[BEGIN]

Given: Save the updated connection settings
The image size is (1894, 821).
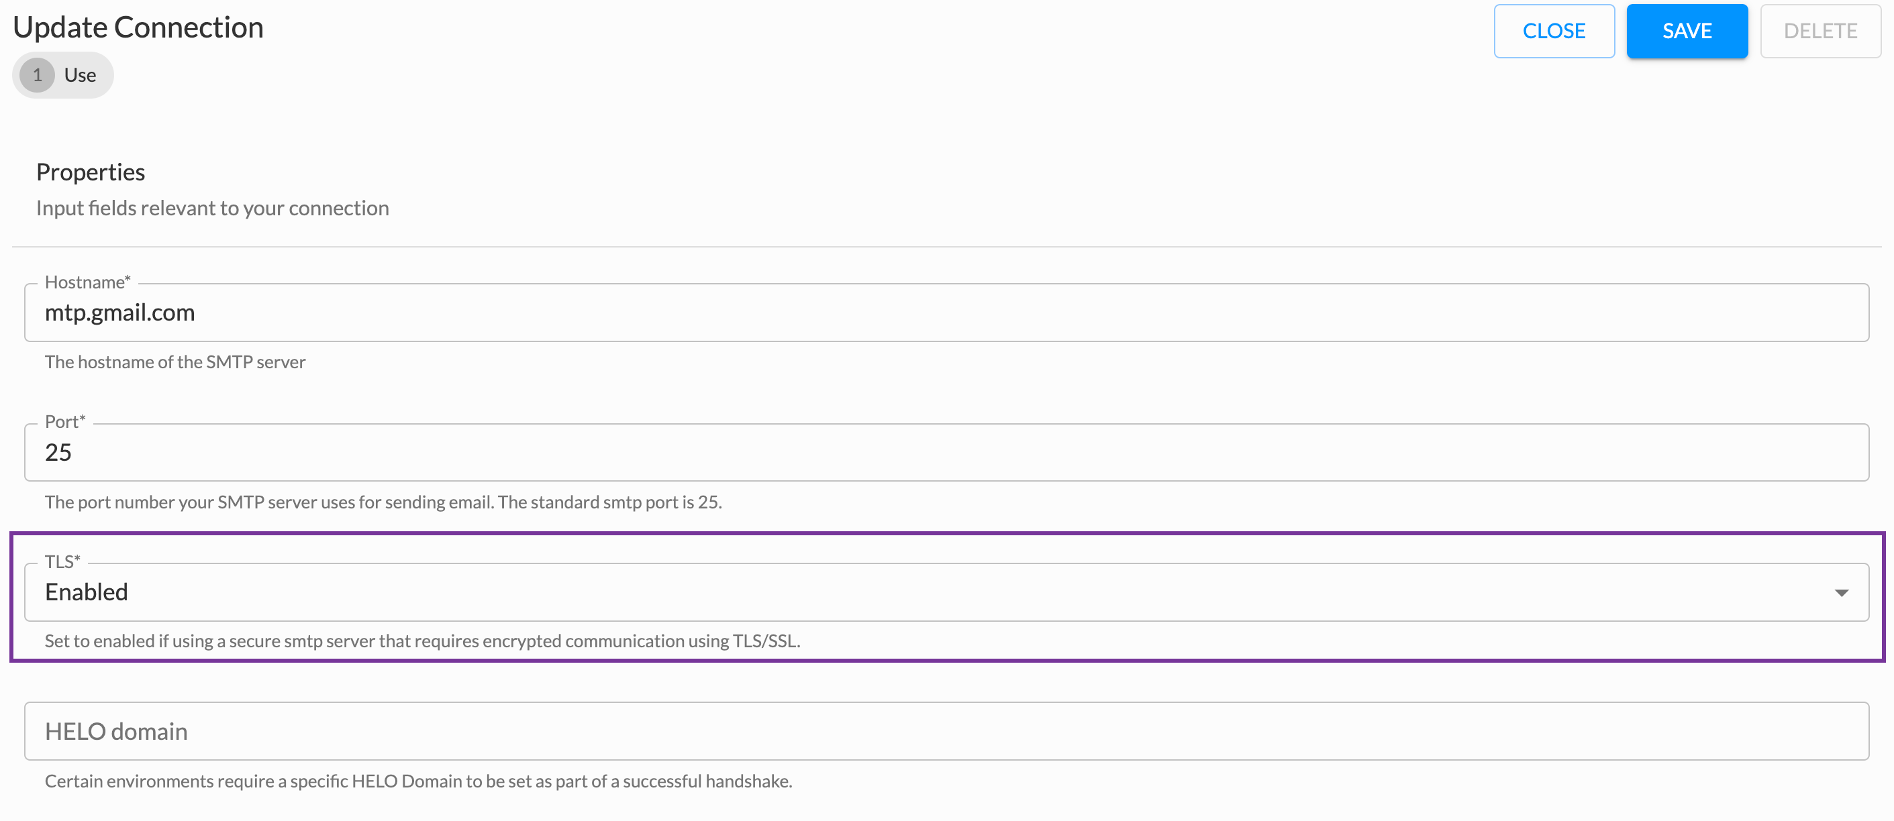Looking at the screenshot, I should tap(1687, 31).
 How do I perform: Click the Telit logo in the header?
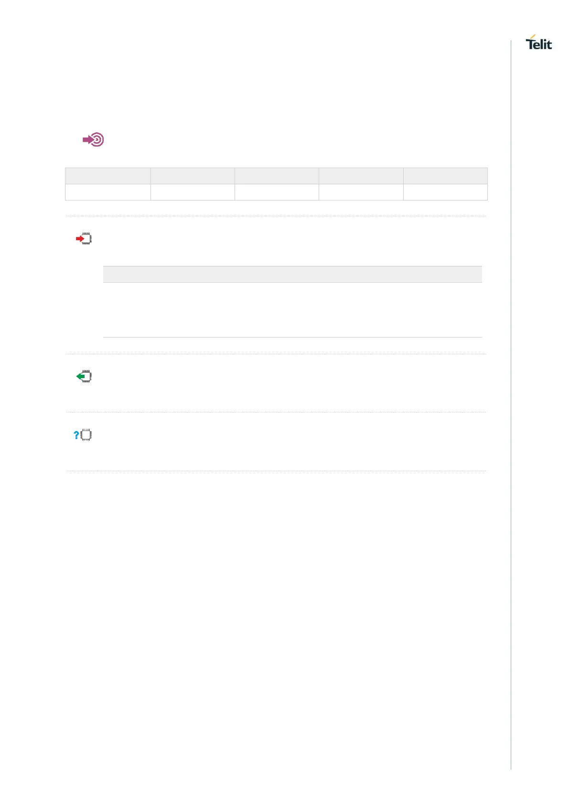(538, 43)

[END]

- Direction -
Update the lines above so that "connection settings" becomes "network settings", keeping everything else unchanged. Leave the pictures out of your answer.

- Solution to this problem -
Given: Save the updated network settings
The image size is (1894, 821).
Looking at the screenshot, I should tap(1687, 31).
 How do I perform: Click the Telit logo in the header?
(538, 43)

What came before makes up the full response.